1. Sumber kaidah
a. Al-Quran surah Al-Baqarah ayat 219:
Artinya: Mereka bertanya kepadamu tentang khamar dan judi. Katakanlah: pada keduanya itu terdapat dosa besar dan beberapa manfaat bagi manusia, tetapi dosa keduanya lebih besar dari manfaatnya. Dan mereka bertanya kepadamu apa yang mereka nafkahkan. Katakanlah: yang lebih dari keperluan. Demikianlah ALLAH menerangkan ayat-ayat-Nya kepadamu supaya kamu berfikir.
b. Al-Quran surah al-Nisa ayat 111:
Artinya: Barang siapa yang mengerjakan dosa, maka sesungguhnya ia mengerjakannya untuk (kemudharatan) dirinya sendiri. Dan Allah Maha Mengetahui lagi Maha Bijaksana.
Qaidah muamalah yang kedua ini adalah masuk apa saja perbuatan muamalah yang di dalamnya mengandung manfaat dan tidak mengandung mudharat di bolehkan, tetapi jika perbuatan muamalah itu mengandung mudharat, maka di haramkan.
Dalam syariat islam, maka tujuan diadakannya hukum, termasuk bagian muamalah adalah untuk mendapat kemaslahatan, dan menjauhi kemudhadatan. Setiap kemaslahatan mengandung manfaat, dan setiap kemudharatan mengandung bahaya.
Kata mashlahat secara etimologi merupakan akar kata saluha. Kata ini di gunakan untuk menunjukkan jika seseorang menjadi (berkeadaan atau tabiat) baik, tidak menyimpang, adil, saleh atau jujur. Kata ini secara alternatif juga menunjukkan keadaan yang mengandung kebijakan-kebijakan tersebut. 100 maslahah berarti juga sebab, cara atau tujuan yang baik, yang bermanfaat. Secara umum, maslahah biasa di beri muatan pengertian dengan ungkapan yang masyhur yaitu (mengusahakan keuntungan dan menyingkirkan bahaya) bentuk jamaknya adalah mashalih yaitu kerusakan. Mafsadat dan adalah sesuatu yang menimbulkan kemudharatan.

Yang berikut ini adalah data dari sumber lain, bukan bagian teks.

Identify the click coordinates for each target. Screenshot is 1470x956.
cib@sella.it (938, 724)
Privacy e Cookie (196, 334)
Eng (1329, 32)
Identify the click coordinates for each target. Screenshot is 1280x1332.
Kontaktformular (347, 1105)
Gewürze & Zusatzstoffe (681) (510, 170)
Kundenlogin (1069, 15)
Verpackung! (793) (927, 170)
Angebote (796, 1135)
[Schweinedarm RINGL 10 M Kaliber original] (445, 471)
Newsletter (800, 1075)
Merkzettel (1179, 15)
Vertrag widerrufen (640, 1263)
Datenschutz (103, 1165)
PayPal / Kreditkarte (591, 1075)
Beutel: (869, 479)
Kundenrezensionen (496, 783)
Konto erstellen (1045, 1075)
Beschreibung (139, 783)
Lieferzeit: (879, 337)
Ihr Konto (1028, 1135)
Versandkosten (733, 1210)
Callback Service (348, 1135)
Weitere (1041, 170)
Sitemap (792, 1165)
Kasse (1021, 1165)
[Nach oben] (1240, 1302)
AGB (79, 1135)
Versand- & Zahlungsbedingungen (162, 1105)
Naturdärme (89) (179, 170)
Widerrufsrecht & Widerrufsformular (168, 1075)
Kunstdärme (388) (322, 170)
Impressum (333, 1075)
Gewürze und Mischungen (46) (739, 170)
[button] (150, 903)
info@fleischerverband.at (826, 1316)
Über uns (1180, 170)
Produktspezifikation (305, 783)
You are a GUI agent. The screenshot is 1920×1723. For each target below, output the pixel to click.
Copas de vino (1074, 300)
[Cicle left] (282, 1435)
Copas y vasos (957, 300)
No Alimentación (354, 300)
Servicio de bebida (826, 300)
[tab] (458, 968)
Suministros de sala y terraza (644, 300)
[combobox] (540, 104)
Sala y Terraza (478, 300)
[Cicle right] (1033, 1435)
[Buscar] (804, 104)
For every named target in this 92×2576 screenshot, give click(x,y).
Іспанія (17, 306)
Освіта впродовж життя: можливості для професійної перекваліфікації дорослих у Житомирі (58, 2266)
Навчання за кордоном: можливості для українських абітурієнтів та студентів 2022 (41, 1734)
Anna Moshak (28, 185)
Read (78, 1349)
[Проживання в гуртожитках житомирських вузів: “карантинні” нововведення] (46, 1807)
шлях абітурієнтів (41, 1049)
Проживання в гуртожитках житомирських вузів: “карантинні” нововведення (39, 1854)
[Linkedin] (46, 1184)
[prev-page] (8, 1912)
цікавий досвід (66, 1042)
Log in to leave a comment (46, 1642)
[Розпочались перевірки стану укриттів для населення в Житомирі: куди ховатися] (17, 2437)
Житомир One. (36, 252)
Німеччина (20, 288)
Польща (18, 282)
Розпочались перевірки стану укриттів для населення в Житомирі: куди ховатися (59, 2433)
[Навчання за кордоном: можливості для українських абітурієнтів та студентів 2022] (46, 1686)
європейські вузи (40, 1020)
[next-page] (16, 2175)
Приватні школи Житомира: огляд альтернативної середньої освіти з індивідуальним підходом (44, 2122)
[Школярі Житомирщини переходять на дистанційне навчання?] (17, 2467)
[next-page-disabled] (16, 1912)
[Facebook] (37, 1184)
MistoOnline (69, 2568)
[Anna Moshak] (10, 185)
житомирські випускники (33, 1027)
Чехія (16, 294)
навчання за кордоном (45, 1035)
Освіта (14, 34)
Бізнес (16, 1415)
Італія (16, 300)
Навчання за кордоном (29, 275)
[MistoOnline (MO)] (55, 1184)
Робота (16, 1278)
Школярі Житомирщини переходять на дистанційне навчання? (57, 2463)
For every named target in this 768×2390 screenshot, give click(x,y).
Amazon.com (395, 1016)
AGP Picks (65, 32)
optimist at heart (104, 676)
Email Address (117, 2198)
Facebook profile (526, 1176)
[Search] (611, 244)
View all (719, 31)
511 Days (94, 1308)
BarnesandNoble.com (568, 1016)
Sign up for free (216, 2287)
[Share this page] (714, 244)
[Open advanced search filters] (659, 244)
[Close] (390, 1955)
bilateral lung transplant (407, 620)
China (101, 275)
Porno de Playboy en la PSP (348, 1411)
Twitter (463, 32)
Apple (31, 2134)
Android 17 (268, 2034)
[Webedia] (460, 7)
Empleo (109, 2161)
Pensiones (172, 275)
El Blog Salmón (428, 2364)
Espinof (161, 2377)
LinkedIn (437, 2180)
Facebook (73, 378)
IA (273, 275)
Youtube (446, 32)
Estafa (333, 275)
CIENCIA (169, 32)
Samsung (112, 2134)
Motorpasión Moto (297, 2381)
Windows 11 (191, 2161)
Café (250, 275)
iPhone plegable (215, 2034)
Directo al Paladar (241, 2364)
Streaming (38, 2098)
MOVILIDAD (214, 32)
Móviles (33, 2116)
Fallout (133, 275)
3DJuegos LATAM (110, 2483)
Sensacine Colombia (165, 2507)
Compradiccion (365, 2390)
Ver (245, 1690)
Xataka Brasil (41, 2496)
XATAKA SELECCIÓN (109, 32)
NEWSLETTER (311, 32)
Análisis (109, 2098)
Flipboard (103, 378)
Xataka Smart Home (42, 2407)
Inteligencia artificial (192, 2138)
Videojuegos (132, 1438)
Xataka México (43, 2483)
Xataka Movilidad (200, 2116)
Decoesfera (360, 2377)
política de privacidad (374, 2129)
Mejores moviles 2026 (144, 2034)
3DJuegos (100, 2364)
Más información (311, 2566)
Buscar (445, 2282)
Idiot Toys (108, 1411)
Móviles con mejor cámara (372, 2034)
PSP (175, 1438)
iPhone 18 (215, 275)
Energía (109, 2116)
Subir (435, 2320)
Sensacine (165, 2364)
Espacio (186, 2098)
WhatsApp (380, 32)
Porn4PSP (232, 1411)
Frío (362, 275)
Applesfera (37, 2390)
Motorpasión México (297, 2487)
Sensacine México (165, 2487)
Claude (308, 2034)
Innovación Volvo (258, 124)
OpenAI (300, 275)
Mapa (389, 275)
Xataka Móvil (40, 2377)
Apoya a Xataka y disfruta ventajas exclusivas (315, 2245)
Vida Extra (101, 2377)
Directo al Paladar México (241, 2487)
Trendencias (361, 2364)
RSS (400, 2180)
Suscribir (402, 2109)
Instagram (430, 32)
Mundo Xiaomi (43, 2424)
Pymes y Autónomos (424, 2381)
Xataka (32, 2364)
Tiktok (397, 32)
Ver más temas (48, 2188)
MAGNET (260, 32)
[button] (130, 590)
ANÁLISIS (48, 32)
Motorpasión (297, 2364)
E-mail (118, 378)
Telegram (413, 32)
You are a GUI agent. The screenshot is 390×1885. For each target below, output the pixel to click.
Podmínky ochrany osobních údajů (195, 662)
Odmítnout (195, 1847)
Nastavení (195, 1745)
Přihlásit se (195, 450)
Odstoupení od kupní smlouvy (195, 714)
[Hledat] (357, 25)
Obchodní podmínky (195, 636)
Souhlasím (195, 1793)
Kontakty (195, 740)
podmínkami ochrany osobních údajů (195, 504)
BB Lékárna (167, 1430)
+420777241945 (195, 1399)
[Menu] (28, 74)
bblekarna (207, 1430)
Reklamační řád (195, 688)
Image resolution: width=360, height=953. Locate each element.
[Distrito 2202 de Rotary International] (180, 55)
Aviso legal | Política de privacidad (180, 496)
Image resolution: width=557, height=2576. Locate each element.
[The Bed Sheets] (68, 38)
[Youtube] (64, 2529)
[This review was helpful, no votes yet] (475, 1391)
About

Segala sesuatu yang di syariat kan oleh islam tentu memiliki kemaslahatan dan mengandung manfaat, sebaliknya segala sesuatu yang di larang oleh islam adalah mafsadat dan mengandung bahaya. Ketentuan syariat yang menyatakan ada manfaat dan mudharat akan terkadang berbeda dengan ketentuan akal manusia. Seperti perbuatan yang menurut akal adalah maslahat dan mengandung manfaat, karena dengan riba mendapatkan keuntungan dalam bertransaksi di dapat dengan mudah, tetapi menurut syariat adalah mafsadat dan mengandung bahaya, karena menyengsarakan bagi mereka yang bertransaksi.
Dalam muamalah, seperti jual beli, utang piutang, dan lainnya, sebagaimana di terangkan pada qaidah fiqhiyyah muamalah yang pertama, bahwa semua muamalah itu boleh karena ber muamalah itu bermanfaat. Kebolehan muamalah itu selama tidak ada dalil yang menyatakan keharaman, karena keharaman itu mengandung mafsadat dan bahaya. Oleh karena dalam bermuamalah dilarang adanya unsur kezhaliman, unsur gharar, unsur maysir dan tiba.
2. Penerapan qaidah
Pada dasarnya semua yang bermanfaat halal (boleh), demikian pula saling membahayakan (merugikan) haram dengan petunjuk syariat.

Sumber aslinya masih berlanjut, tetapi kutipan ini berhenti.